### DOCUMENT SEGMENT
On the surface, Young Marco—real name Marco Sterk—is just another face in the crowd of Amsterdam's thriving community of producers, DJs and designers. But his two records for ESP Institute have offered some of the most subtle and charming house music of the past two years. His style is informed by years of seeking out strange and exotic sounds on vinyl, an obsession he's cultivated with close friend Tako Reyenga.
Sterk talks fondly of the routine he fell into with Reyenga, co-founder of Redlight Records and one of Europe's most respected crate diggers. The pair met seven years ago. Sterk would cycle to Reyenga's apartment in the centre of Amsterdam after work, and together they would leaf through piles of records.
"He had this tiny apartment rammed full of vinyl," says Sterk. "The couch was placed strategically in the middle of one room. There would be people crashing with him all the time. I mean, one year when the Utrecht record fair was on, there were six people staying there."
They listened to rare disco, they listened to jazz-fusion and they listened to new age. It was a formative experience. "I was already deep into music," Sterk says, "but meeting him opened a whole new world to me. He showed me a different way of digging for records. It's not about trying to find the best records; it's about finding pretty shit ones with potentially one amazing song on it. We spent a solid two years just listening to new age records."
They met when Sterk was hosting "pretty unsuccessful spacey disco parties" in Amsterdam. On one occasion he invited Reyenga, then a regular DJ on cult radio station Intergalactic FM, along to play. "We became friends," he says. "I learned a lot from him, because he's got so much knowledge and he's really open about sharing it."
Though he speaks often of his friendship with Reyenga, it's only one part of Sterk's musical education. Arriving in Amsterdam aged 18, he immersed himself in the local music scene—"hip-hop was big at the time," he recalls—and eventually landed a job at Rush Hour, the record shop, label and distributor, where he's worked for the past six years.
He started as the label's in-house designer, though as his influence grew he began to take on occasional A&R duties. "All the Rush Hour guys are super inspiring to be around," he says of the tight-knit cluster that includes San Proper and Tom Trago. "I met Tom pretty early on when he was still playing hip-hop, but soon enough he had his first record out on Rush Hour. Through him I started to get to know the guys behind the label."
As well as throwing him into the local scene, the Rush Hour role has given Sterk the opportunity to mix with some of the US artists the label has reissued in recent years—acts like Virgo Four and Mandré. "It's nice to get a historical perspective from the source," he says.
The reissue of Mandré, AKA the elusive one-time Motown artist Andre Lewis, was spearheaded by Sterk. "I chased him for a year. It wasn't even confirmed back then that Mandré 4 [Lewis's 1982 synth-funk opus] still existed," he says. "He put it out himself after he left Motown, and most copies were lost in a fire. I just wanted a copy for myself. At some point I got an email address for him that was 10 years old. I thought it was worth a shot to ask if he wanted to re-release Mandré 4."
Sterk fired an email to Lewis, who had been living in obscurity, playing organ in a church. "I got in touch from my personal email address—it was [email protected] something—and I got a reply within five minutes saying, 'Yes, let's do this.' I later found out he has an almost religious obsession with the letter 'm'—you can find little diagrams and formulas of the letter on his sleeves. He saw it as a divine sign that I emailed him."

### DATASET EXCERPT
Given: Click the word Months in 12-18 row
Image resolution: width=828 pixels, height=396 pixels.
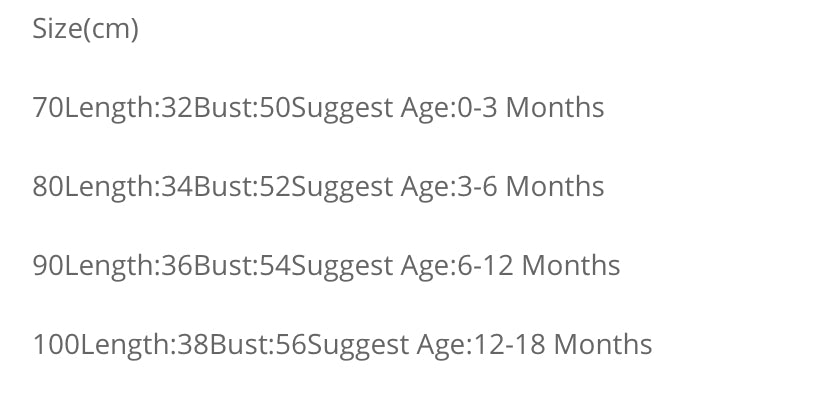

### WHAT TO WORK ON
1. Name every genre that the Young Marco profile says Sterk and Reyenga listened to together.
2. Copy the Young Marco profile from "Though he speaks" to "past six years.".
The lines have nothing to do with the Young Marco profile.

### FULL SOLUTIONS
1. Rare disco, jazz-fusion, new age

2.
Though he speaks often of his friendship with Reyenga, it's only one part of Sterk's musical education. Arriving in Amsterdam aged 18, he immersed himself in the local music scene—"hip-hop was big at the time," he recalls—and eventually landed a job at Rush Hour, the record shop, label and distributor, where he's worked for the past six years.